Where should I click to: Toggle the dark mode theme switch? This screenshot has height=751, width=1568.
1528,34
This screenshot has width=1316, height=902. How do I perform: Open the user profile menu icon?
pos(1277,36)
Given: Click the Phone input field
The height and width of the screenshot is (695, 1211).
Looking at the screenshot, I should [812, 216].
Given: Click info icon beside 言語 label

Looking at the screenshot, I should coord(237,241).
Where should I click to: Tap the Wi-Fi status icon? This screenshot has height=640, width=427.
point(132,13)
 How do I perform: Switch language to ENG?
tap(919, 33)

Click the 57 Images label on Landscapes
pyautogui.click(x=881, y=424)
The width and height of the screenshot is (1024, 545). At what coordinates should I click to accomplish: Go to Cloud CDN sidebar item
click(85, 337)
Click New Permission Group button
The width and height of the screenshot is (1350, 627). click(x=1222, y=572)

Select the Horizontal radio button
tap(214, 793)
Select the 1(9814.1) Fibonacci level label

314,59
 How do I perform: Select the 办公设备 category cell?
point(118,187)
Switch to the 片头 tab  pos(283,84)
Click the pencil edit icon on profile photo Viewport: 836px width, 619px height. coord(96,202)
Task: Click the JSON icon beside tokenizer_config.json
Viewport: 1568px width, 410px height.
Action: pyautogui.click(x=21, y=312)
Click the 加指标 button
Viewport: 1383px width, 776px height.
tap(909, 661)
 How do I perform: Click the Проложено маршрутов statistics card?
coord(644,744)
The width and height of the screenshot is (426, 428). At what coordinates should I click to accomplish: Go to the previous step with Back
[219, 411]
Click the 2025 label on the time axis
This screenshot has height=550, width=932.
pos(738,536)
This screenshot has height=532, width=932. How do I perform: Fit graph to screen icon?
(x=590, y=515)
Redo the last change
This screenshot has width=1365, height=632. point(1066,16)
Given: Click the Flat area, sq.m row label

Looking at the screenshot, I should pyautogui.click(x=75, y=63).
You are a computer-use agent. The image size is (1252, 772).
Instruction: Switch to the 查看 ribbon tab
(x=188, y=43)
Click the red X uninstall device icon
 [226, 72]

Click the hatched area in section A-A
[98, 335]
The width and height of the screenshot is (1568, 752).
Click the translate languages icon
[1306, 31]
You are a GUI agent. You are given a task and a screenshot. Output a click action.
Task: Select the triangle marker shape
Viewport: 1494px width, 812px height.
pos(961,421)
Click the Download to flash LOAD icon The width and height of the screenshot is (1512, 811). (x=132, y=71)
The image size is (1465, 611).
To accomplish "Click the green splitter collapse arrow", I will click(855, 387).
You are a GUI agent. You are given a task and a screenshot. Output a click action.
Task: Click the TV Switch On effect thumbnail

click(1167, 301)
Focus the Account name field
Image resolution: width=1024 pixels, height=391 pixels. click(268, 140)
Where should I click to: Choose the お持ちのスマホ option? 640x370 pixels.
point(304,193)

> [How to complete this task]
Identify each line in the records above that contains the word "size", and copy it out in full.

> [Finished exercise]
You are a computer-use agent. The image size is (1252, 772).
The image size is (1465, 611).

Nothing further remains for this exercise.